I am using successfully the checkpointing combination of RLlib, Tune and Air, as shown in the example below.

It would be beneficial for me to create a checkpoint not in a fixed interval, like every 10th iteration, but every time I reach a better value for a metric, e.g. “episode_reward_max” or a even a custom metric.

So in words, it would be like “create a checkpoint every time you reach a lower value for episode_reward_max than you did in all iterations before”.

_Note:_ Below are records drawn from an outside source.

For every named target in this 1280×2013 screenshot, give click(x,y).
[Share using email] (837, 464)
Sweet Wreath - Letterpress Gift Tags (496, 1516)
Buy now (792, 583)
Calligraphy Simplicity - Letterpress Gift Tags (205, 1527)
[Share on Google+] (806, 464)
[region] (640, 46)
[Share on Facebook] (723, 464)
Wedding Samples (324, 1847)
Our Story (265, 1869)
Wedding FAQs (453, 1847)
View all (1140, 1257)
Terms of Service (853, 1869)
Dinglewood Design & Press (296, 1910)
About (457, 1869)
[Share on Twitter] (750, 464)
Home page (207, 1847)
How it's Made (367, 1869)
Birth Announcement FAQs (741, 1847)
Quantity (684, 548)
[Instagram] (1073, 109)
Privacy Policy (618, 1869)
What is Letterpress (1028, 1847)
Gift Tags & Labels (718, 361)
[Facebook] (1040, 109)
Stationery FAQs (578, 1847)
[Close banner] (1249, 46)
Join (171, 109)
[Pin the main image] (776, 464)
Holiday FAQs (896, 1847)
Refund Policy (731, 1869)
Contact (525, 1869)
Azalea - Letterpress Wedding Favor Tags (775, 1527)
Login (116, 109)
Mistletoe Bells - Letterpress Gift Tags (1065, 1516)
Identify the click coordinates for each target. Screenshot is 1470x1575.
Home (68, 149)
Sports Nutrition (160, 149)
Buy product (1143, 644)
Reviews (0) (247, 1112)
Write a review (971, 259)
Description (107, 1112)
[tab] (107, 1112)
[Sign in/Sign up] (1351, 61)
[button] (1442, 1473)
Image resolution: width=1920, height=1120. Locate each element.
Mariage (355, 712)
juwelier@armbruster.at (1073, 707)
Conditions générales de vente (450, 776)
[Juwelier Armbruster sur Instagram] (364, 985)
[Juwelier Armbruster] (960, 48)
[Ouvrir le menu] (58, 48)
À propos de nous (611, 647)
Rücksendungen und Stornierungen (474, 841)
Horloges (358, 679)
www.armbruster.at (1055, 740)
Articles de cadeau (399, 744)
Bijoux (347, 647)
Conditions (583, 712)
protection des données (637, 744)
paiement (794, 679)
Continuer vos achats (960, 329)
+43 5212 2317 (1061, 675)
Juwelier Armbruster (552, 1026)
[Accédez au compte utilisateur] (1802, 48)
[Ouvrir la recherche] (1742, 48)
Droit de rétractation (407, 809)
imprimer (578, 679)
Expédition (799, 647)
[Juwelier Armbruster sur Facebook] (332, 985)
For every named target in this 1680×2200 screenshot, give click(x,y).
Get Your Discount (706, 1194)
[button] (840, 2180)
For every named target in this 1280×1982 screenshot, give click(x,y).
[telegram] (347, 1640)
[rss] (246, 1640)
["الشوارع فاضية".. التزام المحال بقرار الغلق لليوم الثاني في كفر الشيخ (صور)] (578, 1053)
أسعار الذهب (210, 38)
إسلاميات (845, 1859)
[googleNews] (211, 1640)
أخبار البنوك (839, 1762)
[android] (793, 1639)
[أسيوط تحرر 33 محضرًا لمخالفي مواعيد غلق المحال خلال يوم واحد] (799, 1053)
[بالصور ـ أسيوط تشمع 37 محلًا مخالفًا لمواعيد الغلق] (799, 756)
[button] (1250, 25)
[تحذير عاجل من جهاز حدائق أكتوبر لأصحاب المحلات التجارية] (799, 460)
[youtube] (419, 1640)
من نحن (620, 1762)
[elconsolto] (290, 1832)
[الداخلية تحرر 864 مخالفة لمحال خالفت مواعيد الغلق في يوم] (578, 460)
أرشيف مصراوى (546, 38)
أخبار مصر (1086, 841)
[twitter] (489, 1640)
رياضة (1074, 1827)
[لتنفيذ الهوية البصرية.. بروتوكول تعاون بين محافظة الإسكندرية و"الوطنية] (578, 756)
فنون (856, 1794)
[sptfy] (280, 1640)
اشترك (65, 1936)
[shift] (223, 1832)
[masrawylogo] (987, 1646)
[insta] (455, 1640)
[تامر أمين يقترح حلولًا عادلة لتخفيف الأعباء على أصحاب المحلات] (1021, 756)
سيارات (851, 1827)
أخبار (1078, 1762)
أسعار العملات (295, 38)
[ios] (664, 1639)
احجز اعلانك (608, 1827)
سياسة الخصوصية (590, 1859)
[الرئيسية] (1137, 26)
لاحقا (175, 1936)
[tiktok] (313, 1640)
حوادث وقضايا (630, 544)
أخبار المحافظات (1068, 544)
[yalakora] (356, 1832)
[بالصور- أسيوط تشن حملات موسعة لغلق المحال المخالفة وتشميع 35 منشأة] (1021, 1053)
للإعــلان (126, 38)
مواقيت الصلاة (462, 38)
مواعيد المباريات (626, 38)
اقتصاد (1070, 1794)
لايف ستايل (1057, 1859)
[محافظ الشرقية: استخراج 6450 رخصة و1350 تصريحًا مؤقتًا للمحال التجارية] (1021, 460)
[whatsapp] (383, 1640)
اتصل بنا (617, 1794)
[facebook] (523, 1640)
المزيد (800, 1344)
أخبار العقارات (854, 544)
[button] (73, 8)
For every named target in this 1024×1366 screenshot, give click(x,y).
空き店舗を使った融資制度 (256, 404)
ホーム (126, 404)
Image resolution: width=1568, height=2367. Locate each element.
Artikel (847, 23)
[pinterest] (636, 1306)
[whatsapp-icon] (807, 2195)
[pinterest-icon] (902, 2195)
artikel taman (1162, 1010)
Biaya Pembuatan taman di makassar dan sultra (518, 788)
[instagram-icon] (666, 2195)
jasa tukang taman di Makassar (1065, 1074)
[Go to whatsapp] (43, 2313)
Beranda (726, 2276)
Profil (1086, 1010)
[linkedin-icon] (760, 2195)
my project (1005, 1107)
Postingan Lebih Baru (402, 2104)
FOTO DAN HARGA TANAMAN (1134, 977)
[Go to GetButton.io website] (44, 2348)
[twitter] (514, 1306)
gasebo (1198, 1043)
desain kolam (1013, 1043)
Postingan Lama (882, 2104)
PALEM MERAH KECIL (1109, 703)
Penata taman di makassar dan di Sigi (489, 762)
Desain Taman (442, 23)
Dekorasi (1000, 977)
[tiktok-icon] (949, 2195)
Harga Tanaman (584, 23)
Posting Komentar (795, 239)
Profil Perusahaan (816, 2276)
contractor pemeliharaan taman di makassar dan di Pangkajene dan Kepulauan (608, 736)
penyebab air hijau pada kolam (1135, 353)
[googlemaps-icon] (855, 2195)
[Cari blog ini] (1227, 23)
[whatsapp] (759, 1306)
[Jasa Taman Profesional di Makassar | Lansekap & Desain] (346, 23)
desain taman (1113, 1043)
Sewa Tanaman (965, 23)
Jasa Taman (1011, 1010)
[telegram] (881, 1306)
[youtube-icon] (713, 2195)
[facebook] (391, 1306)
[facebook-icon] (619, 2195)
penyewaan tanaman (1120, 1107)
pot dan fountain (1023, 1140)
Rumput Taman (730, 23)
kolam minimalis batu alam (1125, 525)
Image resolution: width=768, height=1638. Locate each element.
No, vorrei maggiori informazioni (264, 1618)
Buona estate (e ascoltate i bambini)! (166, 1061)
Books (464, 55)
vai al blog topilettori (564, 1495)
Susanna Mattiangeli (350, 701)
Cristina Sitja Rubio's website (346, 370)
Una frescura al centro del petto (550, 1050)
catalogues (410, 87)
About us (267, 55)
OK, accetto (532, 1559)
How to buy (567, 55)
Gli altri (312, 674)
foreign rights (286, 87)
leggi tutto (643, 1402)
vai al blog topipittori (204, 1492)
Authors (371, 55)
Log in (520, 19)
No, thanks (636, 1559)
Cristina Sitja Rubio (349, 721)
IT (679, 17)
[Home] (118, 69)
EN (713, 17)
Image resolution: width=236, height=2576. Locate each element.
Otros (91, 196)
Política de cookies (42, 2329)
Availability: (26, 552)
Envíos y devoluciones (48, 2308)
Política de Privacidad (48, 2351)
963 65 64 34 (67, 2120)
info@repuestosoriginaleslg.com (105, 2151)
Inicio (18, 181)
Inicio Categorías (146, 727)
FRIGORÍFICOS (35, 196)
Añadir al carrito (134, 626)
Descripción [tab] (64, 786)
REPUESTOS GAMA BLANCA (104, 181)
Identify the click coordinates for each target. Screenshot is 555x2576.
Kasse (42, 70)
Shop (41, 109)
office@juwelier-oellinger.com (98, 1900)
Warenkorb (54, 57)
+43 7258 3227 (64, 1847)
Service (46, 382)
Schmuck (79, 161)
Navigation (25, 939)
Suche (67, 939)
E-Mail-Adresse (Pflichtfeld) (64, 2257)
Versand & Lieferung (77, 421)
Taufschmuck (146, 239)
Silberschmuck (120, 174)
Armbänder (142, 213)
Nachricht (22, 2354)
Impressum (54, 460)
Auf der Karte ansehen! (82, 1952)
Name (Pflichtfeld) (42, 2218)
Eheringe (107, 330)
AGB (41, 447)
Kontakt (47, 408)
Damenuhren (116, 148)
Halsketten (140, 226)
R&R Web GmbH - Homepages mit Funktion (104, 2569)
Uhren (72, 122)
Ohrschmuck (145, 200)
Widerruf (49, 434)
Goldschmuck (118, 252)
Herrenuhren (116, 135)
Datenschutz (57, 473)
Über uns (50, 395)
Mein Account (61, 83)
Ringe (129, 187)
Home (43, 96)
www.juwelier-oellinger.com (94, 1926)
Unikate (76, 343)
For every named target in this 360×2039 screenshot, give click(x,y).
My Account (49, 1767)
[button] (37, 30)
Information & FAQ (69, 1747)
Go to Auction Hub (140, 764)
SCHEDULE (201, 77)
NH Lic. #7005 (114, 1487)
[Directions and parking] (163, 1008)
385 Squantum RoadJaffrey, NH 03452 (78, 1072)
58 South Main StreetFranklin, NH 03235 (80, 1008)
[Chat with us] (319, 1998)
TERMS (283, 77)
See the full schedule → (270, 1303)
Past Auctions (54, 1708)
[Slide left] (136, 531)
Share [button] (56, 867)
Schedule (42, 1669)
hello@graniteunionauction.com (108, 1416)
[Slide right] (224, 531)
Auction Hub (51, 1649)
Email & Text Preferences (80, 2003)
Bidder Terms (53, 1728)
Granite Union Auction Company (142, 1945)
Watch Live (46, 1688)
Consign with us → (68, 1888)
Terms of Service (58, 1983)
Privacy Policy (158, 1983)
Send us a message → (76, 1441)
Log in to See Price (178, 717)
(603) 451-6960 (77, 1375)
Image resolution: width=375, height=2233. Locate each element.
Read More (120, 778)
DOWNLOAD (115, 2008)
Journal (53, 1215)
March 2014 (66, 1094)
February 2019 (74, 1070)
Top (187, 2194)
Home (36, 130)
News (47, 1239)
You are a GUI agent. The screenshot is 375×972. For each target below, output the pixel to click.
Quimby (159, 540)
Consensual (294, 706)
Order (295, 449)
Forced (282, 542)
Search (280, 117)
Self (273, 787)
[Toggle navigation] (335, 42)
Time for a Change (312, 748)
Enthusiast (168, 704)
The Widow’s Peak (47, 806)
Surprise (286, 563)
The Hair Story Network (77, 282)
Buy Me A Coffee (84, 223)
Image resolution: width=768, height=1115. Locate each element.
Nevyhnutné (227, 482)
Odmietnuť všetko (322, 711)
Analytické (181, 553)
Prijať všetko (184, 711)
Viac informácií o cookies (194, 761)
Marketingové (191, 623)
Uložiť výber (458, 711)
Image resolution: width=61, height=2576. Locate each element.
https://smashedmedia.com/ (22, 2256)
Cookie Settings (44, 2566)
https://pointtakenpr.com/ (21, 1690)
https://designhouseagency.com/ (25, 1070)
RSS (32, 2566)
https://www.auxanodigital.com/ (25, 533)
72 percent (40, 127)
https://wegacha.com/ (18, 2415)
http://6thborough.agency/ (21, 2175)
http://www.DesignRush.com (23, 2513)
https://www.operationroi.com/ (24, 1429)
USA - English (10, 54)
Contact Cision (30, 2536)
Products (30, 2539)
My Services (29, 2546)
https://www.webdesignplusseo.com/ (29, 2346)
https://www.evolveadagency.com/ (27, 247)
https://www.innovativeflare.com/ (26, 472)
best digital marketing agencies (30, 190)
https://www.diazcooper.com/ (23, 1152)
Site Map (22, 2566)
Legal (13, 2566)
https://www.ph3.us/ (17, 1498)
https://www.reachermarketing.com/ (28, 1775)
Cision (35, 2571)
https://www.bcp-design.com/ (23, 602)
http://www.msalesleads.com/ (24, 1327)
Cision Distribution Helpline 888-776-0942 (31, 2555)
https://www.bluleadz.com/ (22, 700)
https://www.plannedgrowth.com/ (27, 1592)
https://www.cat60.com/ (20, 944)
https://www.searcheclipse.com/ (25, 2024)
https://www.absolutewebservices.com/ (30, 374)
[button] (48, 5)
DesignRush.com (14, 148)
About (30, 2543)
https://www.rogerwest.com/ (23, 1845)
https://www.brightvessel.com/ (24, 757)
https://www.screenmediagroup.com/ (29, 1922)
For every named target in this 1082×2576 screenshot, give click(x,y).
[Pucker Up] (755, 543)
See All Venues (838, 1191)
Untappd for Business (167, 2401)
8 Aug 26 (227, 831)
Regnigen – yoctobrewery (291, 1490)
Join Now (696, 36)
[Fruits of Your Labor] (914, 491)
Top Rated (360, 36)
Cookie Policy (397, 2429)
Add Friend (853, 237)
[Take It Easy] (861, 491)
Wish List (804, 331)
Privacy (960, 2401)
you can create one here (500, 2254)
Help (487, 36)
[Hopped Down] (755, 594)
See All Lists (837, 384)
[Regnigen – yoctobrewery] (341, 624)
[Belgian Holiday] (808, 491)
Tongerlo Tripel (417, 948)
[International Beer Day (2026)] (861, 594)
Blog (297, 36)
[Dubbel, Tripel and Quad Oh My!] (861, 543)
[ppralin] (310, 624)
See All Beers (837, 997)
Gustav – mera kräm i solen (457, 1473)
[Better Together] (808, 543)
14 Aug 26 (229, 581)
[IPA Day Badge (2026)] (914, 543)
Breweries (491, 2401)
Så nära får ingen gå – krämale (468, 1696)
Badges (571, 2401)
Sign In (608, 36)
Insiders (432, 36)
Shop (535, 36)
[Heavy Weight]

Has anyone experience with that?

Example of a fixed interval of 10 iterations to create checkpoint:

tuner = tune.Tuner(
    "PPO",
    param_space=config,
    run_config=air.RunConfig(
        checkpoint_config=air.CheckpointConfig(
            checkpoint_score_attribute="episode_reward_mean",
            checkpoint_score_order="max",
            checkpoint_frequency=10,
            checkpoint_at_end=True,
        ),
        tune_config=tune.TuneConfig(num_samples=2)
)

The following code snippet is something what could help me. The idea is that always the last 2 checkpoints are kept on disk, where training reached a new minimum value of the custom metric number. The custom metric is recorded in the on_episode_end() of a custom callback. However, I observe that only the checkpoint_at_end=True becomes effective, and a single checkpoint is created after trial end.

Which piece is missing?

tuner = tune.Tuner(
    "PPO",
    param_space=config,
    run_config=air.RunConfig(
        checkpoint_config=air.CheckpointConfig(
            num_to_keep=2,
            checkpoint_score_attribute="custom_metrics/number_min",
            checkpoint_score_order="min",
            checkpoint_at_end=True,
        ),
        tune_config=tune.TuneConfig(num_samples=2)
)

@justinvyu , @christina : This older thread becomes now further relevant. I do not see dev effort, just a refined understanding of how Tune Checkpointing works.

Thanks for your help!

Hi @PhilippWillms ! Sorry this is not solved yet. Your expectations aline with mine.
Is there a related github issue with a reproduction script? That would be suitable to track and solve this. If not, could you please file one and I’ll reproduce and take further steps.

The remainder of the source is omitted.